We chose Fiji as our honeymoon destination.
We spend 10 nights at two of the resorts in Fiji, the first was the Sheraton Royal Denarau:
(no picture of the Sheraton... yet)
We spent the first two days lounging around, waiting for one of our suitcases to arrive. Seems either Reno Air or Pacific Air thought it would be a nice challenge for newlyweds to deal without one piece of luggage for two whole days. Well we showed them! Dave had recently bought a set of oil paints, which were in that missing suitcase, but the books I brought to read up on oil painting were in my bookpack, so I wasn't delayed (much).
Viti Levu, the biggest island, is where we were for the first four days. This is where we really had our taste of the Fijian culture. We took an hour long bus ride to the southern side of the island, then an hour long boat ride up through the lush jungle mountains to a remote villiage where a group of families live. Grouped as a tribe, deep in the heart of a formerly cannibal region, the tribe has made way to have tourists visit.
The visitors form groups, much like visiting tribes for other regions, where the tribe is led by a chief. Dave was "chosen" as the chief for our tribe. As custom has it, the chiefs lead the men to greet the local chief, and the women follow, carrying all the gear.
Once the local chief greets the visitors, they all gather in a meeting room for the ritual Kava drink; again with the chiefs in front, the men next, and the women behind. Boy did Grace get a taste of discrimination ;-)
Kava, a plant that grows best in the Fijian mountains, has recently become known for its medicinal value in treating flu, and supposedly cancer; although it's also a narcotic, which Grace says numbed her tougue a little.

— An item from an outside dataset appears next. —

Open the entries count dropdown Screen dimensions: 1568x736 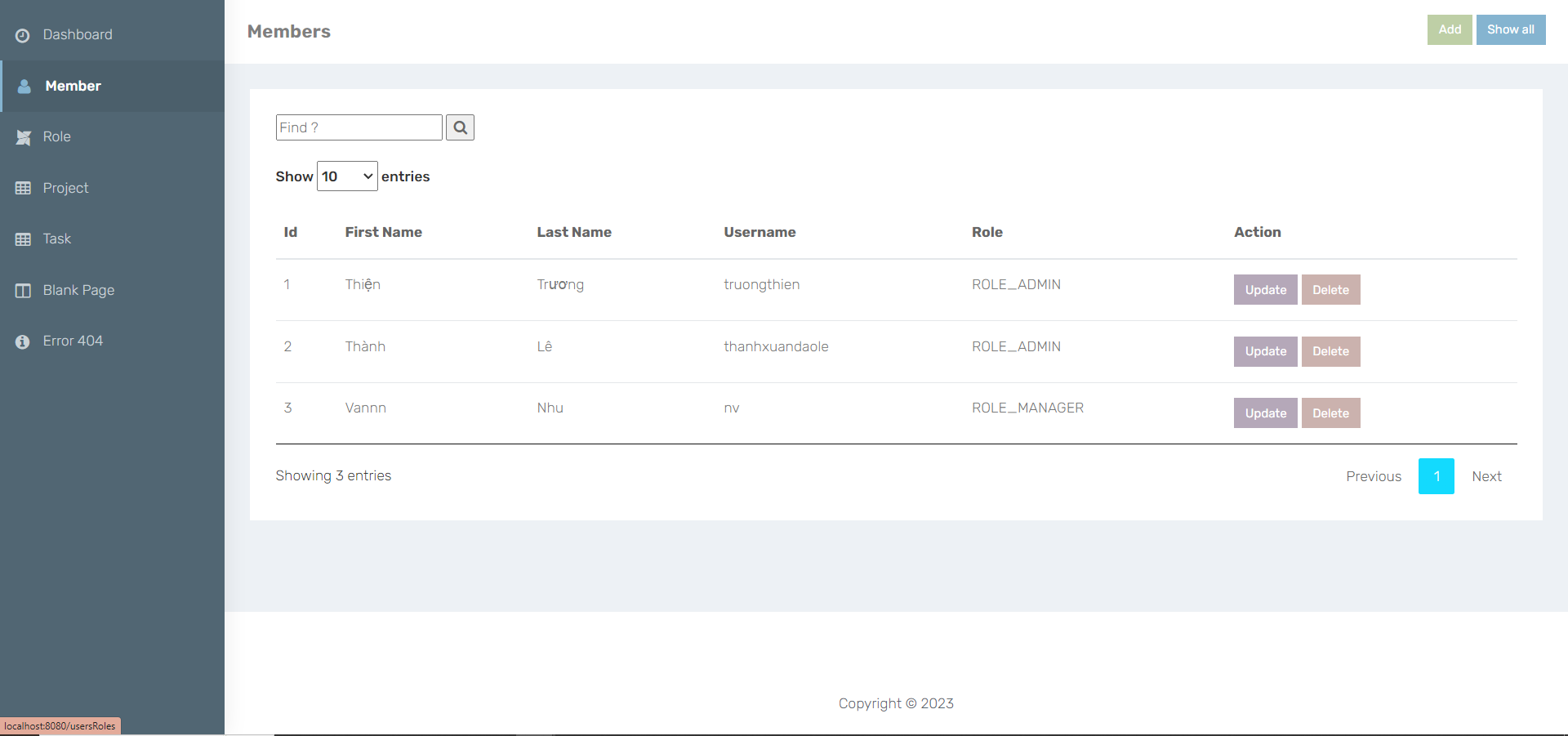tap(347, 176)
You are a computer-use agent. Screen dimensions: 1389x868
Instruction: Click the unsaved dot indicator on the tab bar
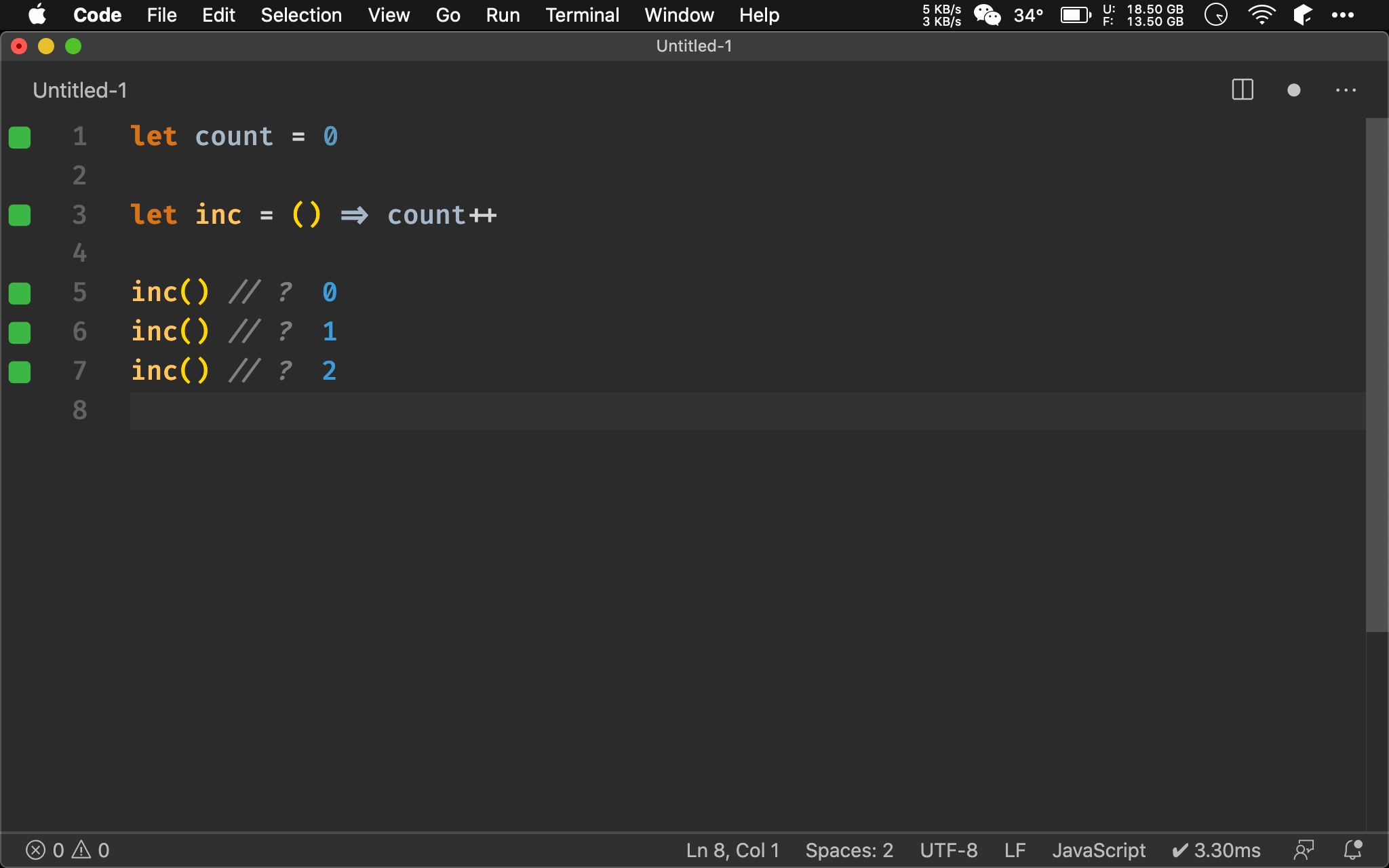pyautogui.click(x=1293, y=90)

Anyways, the Kave is dried, and when visitors come, it's ground into small particles, added to water, strained, and tasted during a ceremony. The first chief (Dave) drinks first -- talk about peer pressure -- followed by the men, and then the women.
We took a small tour of thier land, ate some of their food, and danced some of their dances. Then, as the modern world would have it, they sold some of their crafts.
I'd have to say that after witnessing the people along the drive to this remote villiage, that a lot of people sit around not doing much; and that the Fijians don't feel obligated to hurry. Time has a different pace in Fiji. And they all talk about "Fijian time".